TEXT:
========================
Restoring a golden age of low unemployment, rapid economic growth and a stable international competitive structure demands reform of the international monetary system. That is the central argument of Professor Paul Davidson, writing in the May 1998 issue of the Economic Journal. And as he points out, this proposal stands in stark contrast to today''s conventional wisdom, which blames the persistently high levels of OECD unemployment since the mid-1970s on rigidities in the supply-side of the labour market, encouraging truculent workers to refuse to accept the lower wage rate that theory presumes would end unemployment.

The conventional wisdom is that two things are necessary to solve the unemployment problem. First, reduce (eliminate) the social safety net that provides income support for those without gainful employment. Second, enact policies that force the reduction of the real wage of the employed workers to create more jobs. In other words, we must return today''s labour market to the state that existed in England between the wars!

Davidson demonstrates why this conventional wisdom is not only based on an incorrect theory but it is also inconsistent with the facts since the end of World War II. The Bretton Woods system negotiated in 1943-4 formed the basis of the immediate post-war international payments system. This system was shaped by Keynes''s revolutionary analysis, which indicated that flexible exchange rates and free international capital mobility are incompatible with global full employment and rapid economic growth in an era of multilateral free trade.
========================
AVAILABLE DATA:

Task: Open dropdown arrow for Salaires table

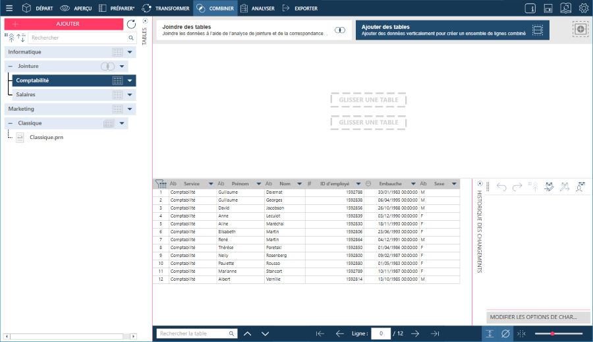Action: click(130, 95)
========================
TASK PROMPT: Resume the text on Paul Davidson's case for reforming the international monetary system, beginning right after its last sentence. The material plays no part in what is asked here.

FINAL RESULT:
Operating until 1973 under an international trading system consistent with Keynes'' ''incompatibility thesis'', OECD nations experienced unparalleled growth and prosperity. The average real GDP per capita growth rate between 1950-73 was almost double the peak annual growth rate of the industrializing nations during the Industrial Revolution, while labour productivity annual growth was almost triple its previous peak.

In 1973, the Bretton Woods system was abandoned as the first oil price shock created huge international payments imbalances and unleashed inflationary forces in oil consuming nations. The resulting economic dislocation placed policy-makers in a difficult position. In the circumstances, they found irresistible the Panglossian siren song that ''all is for the best in the best of all possible worlds provided we let well enough alone''. Without having to admit that they didn''t know what to do, policy-makers used the developing counter-revolution against Keynes to justify the abandoning of attempts to constrain international financial flows and fix exchange rates.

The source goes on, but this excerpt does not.